## Excerpt to read
** BEGIN **

Kihlberg v. United States

Citation24 L.Ed. 1106,97 U.S. 398
Decision Date01 October 1878
CourtUnited States Supreme Court

APPEAL from the Court of Claims.

This is an appeal by Kihlberg from the judgment of the Court of Claims, in a suit upon a contract made Jan. 31, 1870, between the United States and him, for his transportation of military, Indian, and government stores and supplies from points on the Kansas Pacific Railway to posts, depots, and stations in portions of Kansas, Colorado, Texas, Indian Territory, and New Mexico, and to such other depots as might thereafter be designated within the States and Territories named.

The following are portions of the contract the construction of which is involved in this suit:——

'ART. 2. That the said Kihlberg agrees and binds himself . . . to transport, under this agreement, from and to the posts, depots, or stations named in art. 1, or from and to any other posts, depots, or stations that may be established within the district described in said article, any number of pounds of military, Indian, and government stores and supplies, from and between one hundred thousand pounds and ten millions of pounds in the aggregate.

* * * * *

'ART. 5. The military, Indian, and government stores and supplies which shall be transported under this agreement shall be consigned to their respective destinations, and receipts on bills of lading shall be given by the officer of the quartermaster's department serving at the place of consignment, for the full quantity of stores that shall be delivered, and upon such receipts payments shall be made to the said Kihlberg, as hereinafter provided.

* * * * *

'ART. 7. . . . Upon the arrival of the train at the place of destination or delivery, the officer of the quartermaster's department at the point of delivery shall indorse the bill of lading in accordance with the finding of a board of survey, as hereinafter provided, stating the quality and condition of the stores delivered, upon which indorsement payment shall be made as per contract, deducting the amount of any payment or payments previously made, and also for any articles missing, lost, destroyed, or damaged, and which the board of survey may find to be properly chargeable to the contractor, at the rate specified in art. 8 of this agreement.

** END **

## Directives
**a.** In the Kihlberg v. United States excerpt, on what date was the contract between the United States and Kihlberg made?
**b.** Copy the stretch of the Kihlberg v. United States excerpt from "APPEAL from the" through "and Territories named.".

## Dataset excerpt
** BEGIN **

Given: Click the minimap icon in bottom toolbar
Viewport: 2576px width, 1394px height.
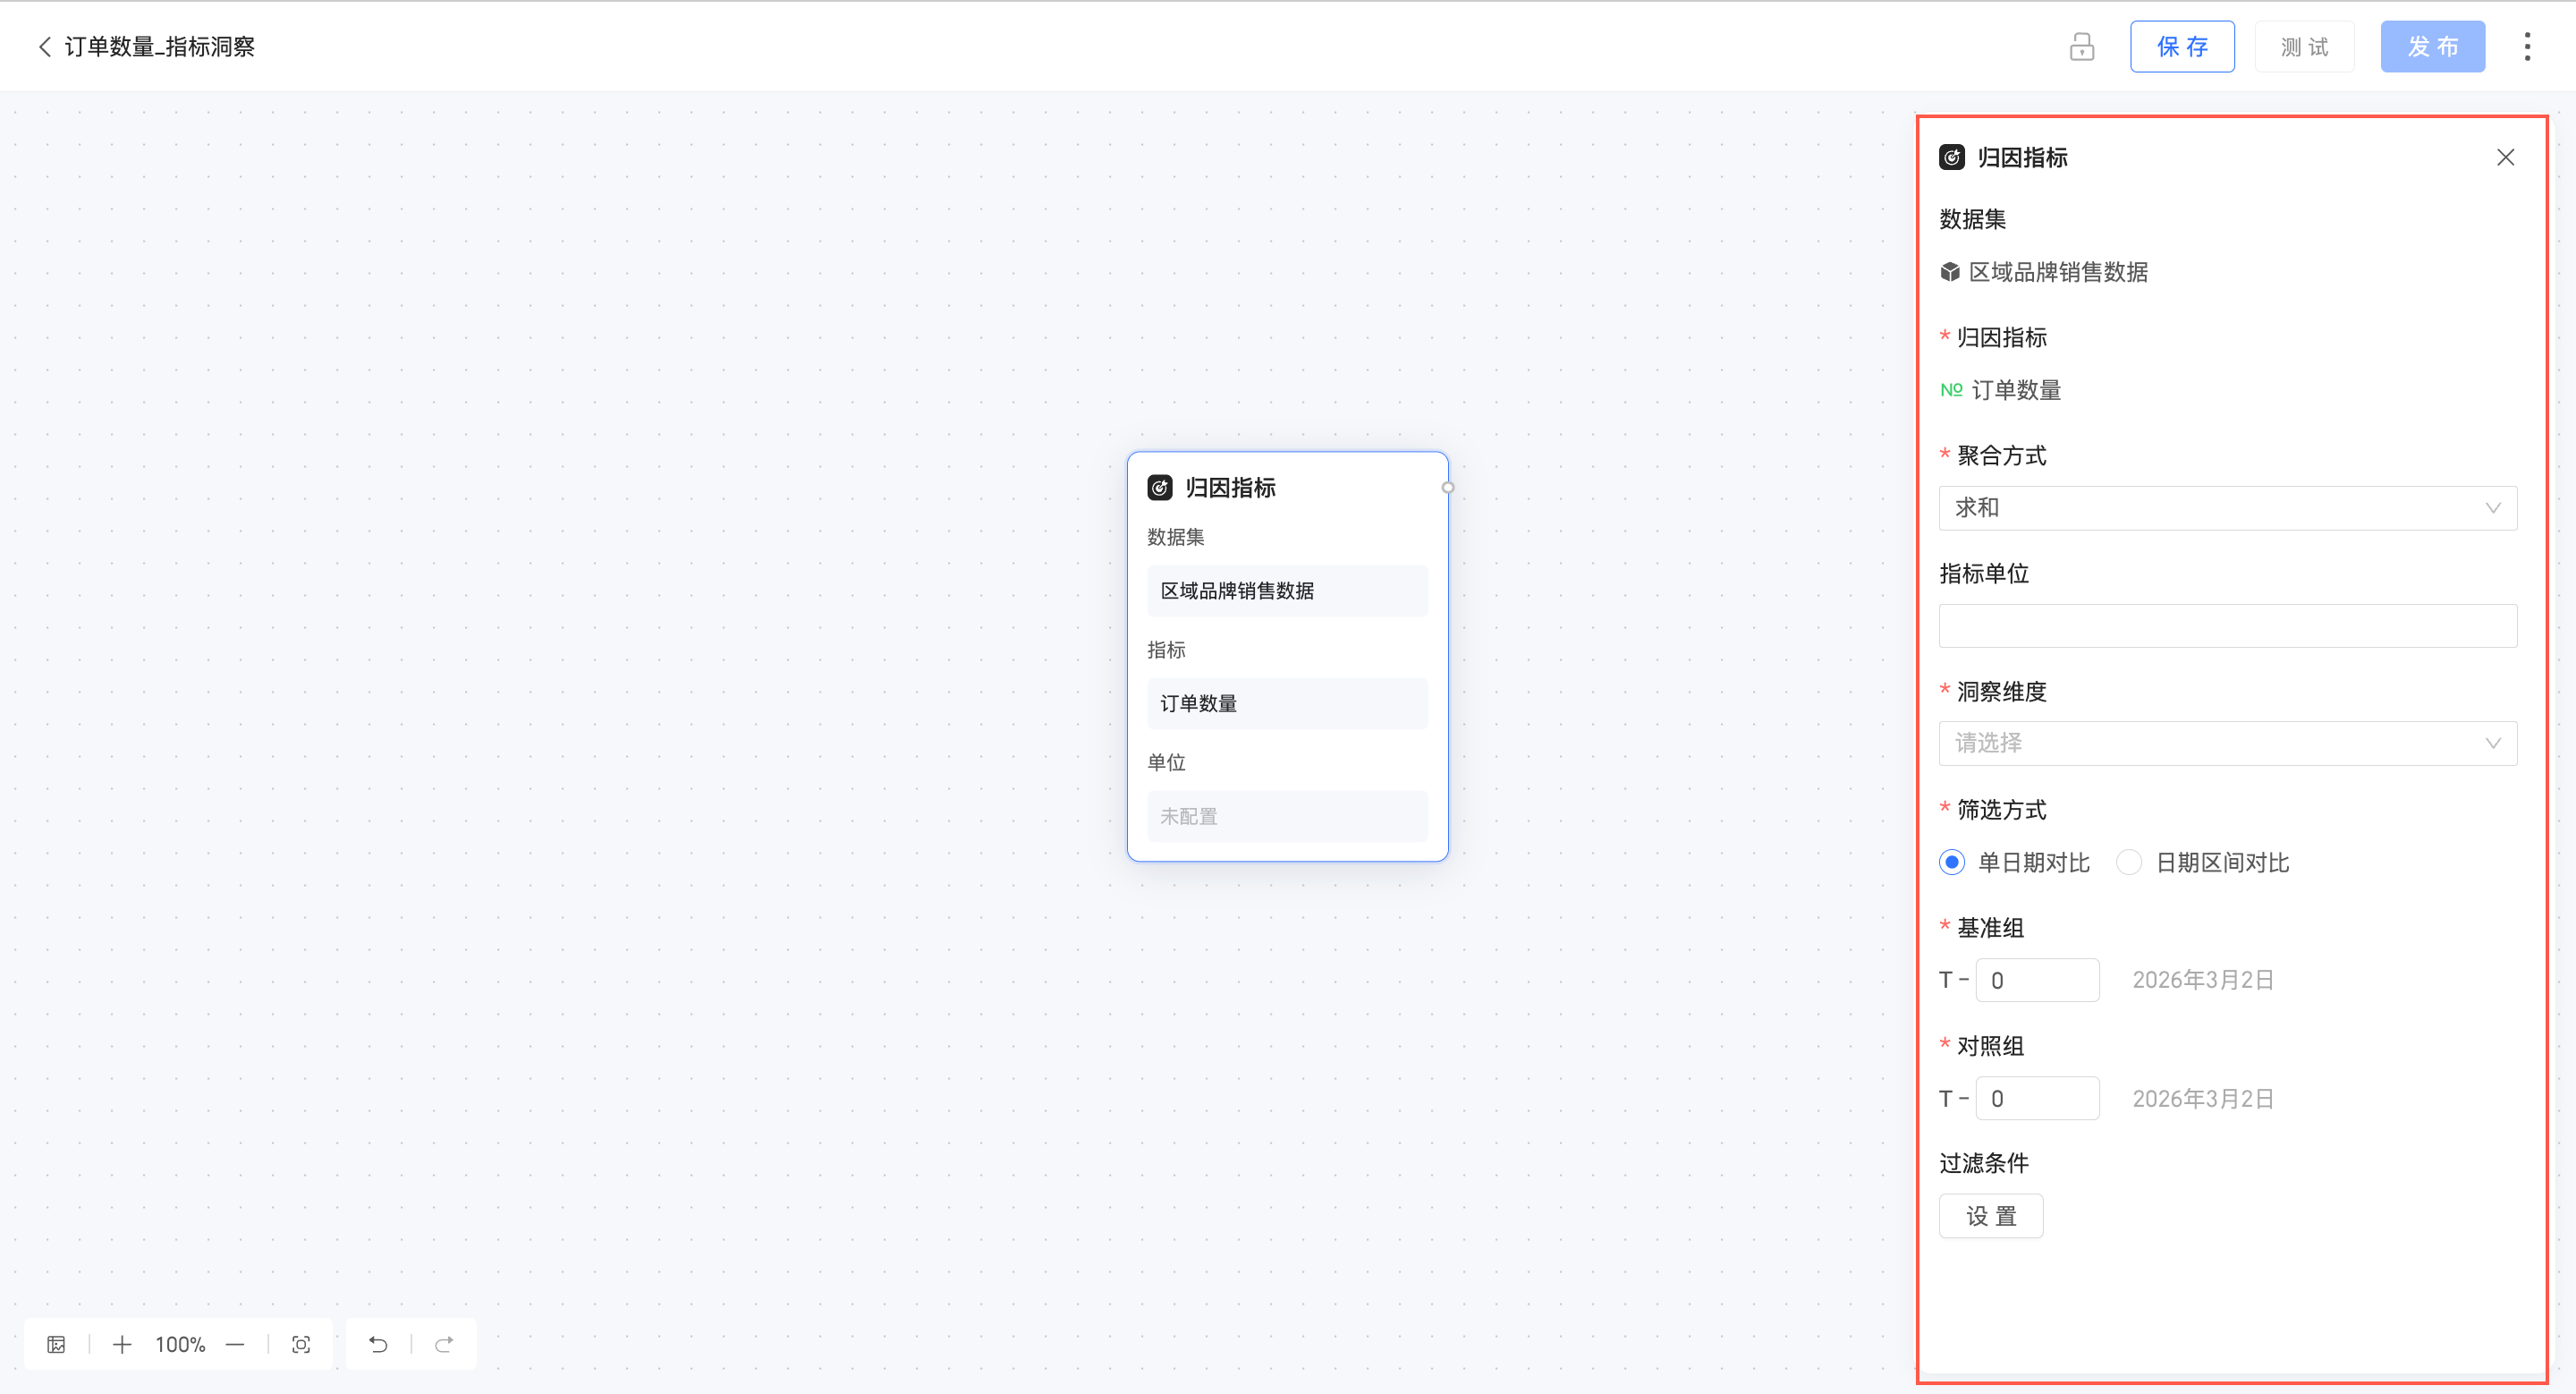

** END **

## Answers given
**a.** January 31, 1870.

**b.**
APPEAL from the Court of Claims.

This is an appeal by Kihlberg from the judgment of the Court of Claims, in a suit upon a contract made Jan. 31, 1870, between the United States and him, for his transportation of military, Indian, and government stores and supplies from points on the Kansas Pacific Railway to posts, depots, and stations in portions of Kansas, Colorado, Texas, Indian Territory, and New Mexico, and to such other depots as might thereafter be designated within the States and Territories named.